Why I’m always right.
So, without bragging, I feel I’ve made some accurate predictions about the gaming industry. Here I will elaborate a little on one of them, because I checked the numbers today and I feel pretty accomplished.
About two years ago I figured since I was studying this industry I might as well invest some dollars. So I went out and bought myself $100 worth of GameStop stocks, right around the time they announced their merger with Electronics Boutique. For a grand total of 2.805 shares I paid $34.22 (Well not really, because there was a stock split, but the 34 bucks is my base number). Below is their stock chart since about that time.

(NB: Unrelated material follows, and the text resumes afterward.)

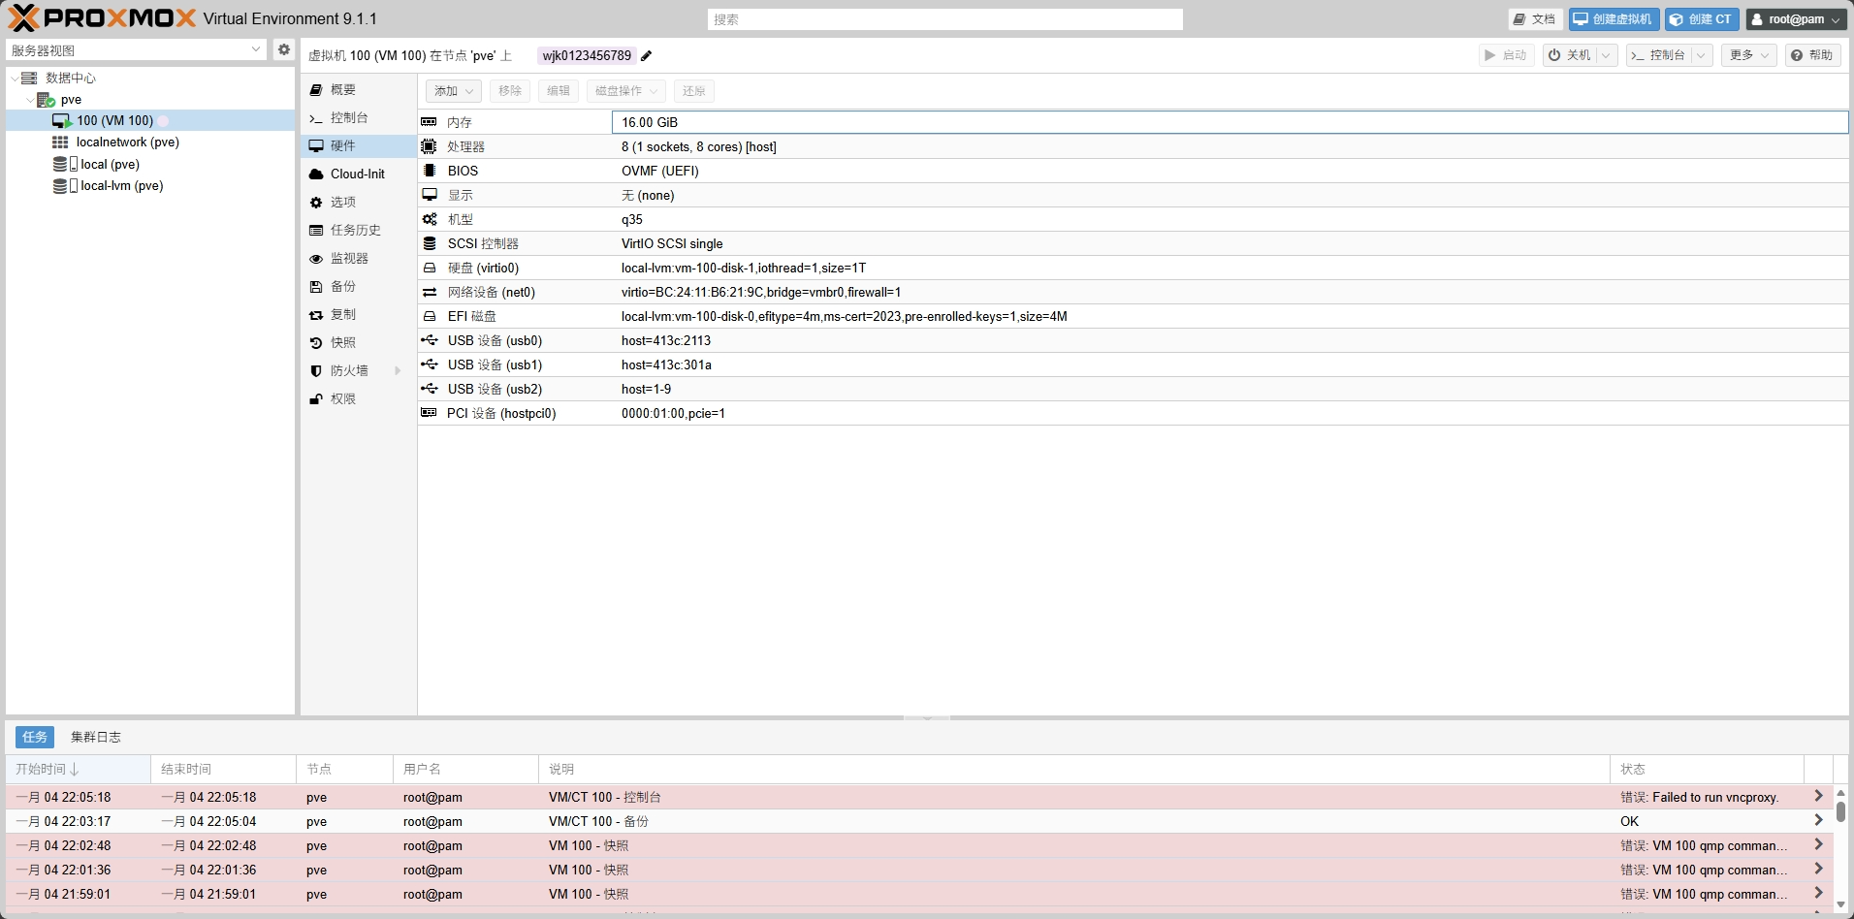Open the Replication (复制) panel
The height and width of the screenshot is (919, 1854).
coord(342,314)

Holy moly. It says here that my shares made a 56% increase since I bought them. In addition to GME, I also made some money on a $100 of Activision shares (+36%) and THQ (+13%). However, I lost a bunch on Atari (-a lot) and TTWO (-30%).
Anyway, nonsense aside, for me the big lesson here is that there’s an interesting distinction to be made between media production and distribution companies. Just like the old-line media industry, getting the content piped to consumers is a vital part of the food chain and a healthy consoldition makes for a transparent market and happy profits. In my mind, the only thing threatening GME’s position, besides Wal*Mart and Target etc., is digital distribution. Just like iTunes killed the Tower Records Store, I think GameStop might be in a lot of trouble when games (stand alone, console, episodic, casual) are going to be sold increasingly through digital pipelines and no longer over the counter.
In any event, I’m thinking that maybe I should start a JvD 500 and try to follow the various drivers that move this market. There’s a lot of research out there, if you have the access, but if I can predict a happy increase, so can anyone.